[What is required] Look for "peak" in the listing below. Gather each line that contains it.

[Records shown]
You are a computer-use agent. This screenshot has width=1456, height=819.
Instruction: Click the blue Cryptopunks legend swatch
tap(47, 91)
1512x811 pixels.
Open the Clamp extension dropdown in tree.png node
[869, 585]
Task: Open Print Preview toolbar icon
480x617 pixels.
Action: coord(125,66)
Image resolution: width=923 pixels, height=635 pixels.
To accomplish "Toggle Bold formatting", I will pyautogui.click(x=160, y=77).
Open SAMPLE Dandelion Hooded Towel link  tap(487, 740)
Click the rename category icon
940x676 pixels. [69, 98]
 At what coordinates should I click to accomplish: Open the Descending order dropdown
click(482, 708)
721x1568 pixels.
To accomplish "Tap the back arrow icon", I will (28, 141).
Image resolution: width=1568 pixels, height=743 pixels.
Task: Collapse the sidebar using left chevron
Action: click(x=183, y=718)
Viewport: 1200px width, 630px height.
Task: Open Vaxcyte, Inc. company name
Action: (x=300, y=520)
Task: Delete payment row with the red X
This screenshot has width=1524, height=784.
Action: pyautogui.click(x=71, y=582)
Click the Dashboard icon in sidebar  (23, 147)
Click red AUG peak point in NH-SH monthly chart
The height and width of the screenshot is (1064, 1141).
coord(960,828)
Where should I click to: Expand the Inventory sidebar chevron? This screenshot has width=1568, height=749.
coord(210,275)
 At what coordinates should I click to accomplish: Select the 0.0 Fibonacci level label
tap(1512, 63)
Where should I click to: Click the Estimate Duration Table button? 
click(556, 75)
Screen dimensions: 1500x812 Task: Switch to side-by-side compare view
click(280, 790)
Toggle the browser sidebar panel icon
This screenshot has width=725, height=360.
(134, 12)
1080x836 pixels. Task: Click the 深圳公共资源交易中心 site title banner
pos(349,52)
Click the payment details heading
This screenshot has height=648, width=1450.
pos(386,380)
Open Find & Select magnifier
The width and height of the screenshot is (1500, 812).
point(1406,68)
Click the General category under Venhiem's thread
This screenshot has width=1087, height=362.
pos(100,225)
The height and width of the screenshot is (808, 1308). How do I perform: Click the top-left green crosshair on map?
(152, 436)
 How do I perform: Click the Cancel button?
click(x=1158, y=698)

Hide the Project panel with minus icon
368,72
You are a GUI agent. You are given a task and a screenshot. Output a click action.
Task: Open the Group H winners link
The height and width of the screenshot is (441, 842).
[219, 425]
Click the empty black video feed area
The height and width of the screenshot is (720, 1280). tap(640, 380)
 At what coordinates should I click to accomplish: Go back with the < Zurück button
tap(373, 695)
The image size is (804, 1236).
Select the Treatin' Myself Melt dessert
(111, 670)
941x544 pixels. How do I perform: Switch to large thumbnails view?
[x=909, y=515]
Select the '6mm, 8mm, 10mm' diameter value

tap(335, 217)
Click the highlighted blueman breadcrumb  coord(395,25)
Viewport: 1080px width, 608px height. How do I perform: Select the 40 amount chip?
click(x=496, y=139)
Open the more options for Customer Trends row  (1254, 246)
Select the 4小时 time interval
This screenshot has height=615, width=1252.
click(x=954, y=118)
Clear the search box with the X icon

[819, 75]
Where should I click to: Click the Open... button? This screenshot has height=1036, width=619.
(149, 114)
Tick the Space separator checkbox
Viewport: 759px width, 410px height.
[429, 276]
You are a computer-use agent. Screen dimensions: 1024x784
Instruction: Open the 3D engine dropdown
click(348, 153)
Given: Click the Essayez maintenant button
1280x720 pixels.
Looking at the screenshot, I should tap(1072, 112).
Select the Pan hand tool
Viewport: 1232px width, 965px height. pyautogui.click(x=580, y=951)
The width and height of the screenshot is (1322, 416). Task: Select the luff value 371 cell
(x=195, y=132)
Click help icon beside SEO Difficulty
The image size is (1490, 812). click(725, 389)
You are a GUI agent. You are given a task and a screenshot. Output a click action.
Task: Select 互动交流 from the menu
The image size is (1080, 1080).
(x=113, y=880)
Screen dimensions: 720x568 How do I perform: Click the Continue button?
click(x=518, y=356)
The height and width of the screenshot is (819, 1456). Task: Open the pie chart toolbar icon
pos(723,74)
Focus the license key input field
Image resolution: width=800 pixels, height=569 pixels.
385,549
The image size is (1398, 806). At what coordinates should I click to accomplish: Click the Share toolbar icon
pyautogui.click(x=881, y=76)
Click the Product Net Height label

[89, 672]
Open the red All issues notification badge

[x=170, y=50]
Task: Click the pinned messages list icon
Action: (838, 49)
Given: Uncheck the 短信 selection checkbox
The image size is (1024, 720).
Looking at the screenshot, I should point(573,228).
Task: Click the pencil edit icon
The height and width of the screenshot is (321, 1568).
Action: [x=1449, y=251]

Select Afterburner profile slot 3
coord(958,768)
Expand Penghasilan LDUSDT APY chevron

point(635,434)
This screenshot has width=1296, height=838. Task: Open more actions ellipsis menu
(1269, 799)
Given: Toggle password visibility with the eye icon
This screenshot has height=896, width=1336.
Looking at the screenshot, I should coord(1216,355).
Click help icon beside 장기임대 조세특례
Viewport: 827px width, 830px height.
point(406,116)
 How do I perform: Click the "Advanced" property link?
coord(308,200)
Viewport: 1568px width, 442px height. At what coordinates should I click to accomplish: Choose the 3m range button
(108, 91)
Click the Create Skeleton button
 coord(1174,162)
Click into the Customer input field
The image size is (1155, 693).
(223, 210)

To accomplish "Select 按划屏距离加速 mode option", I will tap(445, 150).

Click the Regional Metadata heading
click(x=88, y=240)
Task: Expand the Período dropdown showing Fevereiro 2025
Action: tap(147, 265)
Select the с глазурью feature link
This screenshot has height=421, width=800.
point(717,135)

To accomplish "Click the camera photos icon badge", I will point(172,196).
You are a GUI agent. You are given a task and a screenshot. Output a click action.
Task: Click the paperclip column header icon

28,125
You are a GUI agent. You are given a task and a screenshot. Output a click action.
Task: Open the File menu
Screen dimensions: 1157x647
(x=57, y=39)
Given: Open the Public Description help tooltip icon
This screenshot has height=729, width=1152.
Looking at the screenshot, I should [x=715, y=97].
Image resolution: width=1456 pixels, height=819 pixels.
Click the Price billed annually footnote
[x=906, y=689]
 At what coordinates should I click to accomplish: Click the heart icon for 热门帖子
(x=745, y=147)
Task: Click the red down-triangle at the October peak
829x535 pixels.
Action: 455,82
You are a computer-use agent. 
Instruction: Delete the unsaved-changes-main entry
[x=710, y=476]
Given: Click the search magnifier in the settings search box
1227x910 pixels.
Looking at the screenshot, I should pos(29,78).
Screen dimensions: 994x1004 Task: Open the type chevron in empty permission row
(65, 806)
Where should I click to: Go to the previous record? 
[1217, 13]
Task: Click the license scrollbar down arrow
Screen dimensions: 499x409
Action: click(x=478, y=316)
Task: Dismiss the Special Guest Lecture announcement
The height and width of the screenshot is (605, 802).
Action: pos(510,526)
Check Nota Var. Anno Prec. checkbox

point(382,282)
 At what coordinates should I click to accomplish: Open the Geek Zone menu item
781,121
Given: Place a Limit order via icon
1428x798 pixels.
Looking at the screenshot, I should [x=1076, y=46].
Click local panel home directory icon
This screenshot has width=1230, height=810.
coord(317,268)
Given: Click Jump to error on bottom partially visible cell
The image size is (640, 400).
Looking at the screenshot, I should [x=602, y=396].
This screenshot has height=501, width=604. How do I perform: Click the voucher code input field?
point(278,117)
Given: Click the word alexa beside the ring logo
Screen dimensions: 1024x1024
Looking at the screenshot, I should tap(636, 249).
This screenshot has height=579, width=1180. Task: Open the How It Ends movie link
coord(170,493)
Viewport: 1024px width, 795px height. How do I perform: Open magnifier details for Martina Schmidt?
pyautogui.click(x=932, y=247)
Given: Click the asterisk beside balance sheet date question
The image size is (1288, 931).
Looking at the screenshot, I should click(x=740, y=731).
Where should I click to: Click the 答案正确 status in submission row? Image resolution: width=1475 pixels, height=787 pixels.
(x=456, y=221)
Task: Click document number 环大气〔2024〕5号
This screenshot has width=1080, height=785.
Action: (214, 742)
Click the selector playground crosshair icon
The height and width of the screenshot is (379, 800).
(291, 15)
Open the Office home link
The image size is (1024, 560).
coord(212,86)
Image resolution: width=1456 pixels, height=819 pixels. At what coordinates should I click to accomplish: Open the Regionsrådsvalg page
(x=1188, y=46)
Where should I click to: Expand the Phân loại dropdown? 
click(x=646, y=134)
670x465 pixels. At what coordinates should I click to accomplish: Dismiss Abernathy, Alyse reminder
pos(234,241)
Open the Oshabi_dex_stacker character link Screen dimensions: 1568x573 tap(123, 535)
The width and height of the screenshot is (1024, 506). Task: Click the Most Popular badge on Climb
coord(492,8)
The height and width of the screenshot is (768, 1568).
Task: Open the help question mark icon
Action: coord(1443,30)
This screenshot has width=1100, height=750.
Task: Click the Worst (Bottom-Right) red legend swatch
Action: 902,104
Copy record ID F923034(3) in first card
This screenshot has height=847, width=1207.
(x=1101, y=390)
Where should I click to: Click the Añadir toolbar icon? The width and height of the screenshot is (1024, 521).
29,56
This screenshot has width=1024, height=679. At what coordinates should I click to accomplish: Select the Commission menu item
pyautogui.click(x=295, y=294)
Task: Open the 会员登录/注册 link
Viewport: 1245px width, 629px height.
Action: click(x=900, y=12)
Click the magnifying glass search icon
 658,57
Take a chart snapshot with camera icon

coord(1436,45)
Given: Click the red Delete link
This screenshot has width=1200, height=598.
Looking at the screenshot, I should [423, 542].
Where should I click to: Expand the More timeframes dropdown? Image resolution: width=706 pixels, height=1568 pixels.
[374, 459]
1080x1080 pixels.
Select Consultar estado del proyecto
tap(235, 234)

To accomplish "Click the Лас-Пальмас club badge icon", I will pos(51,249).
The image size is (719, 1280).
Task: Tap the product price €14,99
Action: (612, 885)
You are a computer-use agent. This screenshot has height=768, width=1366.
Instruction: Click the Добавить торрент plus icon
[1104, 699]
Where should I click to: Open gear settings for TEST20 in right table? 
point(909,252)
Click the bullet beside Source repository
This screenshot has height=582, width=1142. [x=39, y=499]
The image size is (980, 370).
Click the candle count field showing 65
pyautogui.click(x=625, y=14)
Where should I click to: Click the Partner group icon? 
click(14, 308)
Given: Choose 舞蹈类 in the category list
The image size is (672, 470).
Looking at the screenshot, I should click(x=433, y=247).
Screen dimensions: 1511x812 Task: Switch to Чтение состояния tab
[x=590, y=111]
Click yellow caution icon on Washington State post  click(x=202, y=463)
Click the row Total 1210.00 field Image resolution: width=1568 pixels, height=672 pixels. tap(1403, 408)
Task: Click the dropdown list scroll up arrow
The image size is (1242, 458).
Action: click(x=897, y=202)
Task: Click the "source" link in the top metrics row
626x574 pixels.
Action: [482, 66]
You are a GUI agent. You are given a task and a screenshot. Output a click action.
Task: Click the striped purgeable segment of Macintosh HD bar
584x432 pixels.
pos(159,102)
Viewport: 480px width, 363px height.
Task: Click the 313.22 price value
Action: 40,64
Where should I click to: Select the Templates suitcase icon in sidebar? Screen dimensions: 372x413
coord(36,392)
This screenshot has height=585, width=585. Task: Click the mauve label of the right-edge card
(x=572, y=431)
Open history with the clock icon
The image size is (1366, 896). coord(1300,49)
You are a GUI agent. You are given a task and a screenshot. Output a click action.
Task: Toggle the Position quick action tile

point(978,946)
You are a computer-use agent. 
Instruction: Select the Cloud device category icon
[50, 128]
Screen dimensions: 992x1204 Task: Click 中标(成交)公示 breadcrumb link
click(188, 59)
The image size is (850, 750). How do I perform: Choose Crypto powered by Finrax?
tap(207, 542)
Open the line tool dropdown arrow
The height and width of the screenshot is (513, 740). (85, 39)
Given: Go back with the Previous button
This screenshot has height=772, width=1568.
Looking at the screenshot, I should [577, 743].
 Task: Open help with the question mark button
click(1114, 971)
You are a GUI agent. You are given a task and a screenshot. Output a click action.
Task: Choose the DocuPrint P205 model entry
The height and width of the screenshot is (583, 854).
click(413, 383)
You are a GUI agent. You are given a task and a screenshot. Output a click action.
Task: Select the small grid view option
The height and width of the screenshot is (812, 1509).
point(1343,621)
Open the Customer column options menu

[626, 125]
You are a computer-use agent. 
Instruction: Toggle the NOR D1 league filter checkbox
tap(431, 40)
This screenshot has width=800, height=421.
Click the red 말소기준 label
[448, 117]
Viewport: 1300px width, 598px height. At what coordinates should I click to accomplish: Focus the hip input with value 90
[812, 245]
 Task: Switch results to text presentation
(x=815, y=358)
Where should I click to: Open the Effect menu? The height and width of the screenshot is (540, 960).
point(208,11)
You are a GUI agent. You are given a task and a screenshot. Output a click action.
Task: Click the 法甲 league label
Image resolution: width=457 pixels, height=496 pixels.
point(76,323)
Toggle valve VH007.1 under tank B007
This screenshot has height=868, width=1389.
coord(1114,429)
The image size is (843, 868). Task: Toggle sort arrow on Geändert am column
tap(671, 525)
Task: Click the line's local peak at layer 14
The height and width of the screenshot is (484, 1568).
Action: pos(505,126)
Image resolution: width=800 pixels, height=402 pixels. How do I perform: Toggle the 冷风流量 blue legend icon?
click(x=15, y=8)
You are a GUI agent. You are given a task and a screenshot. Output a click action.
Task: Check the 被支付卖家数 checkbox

[Answer below]
Click red AUG peak point in NH-SH monthly chart
Task: Click the red down-triangle at the October peak
Task: Click the line's local peak at layer 14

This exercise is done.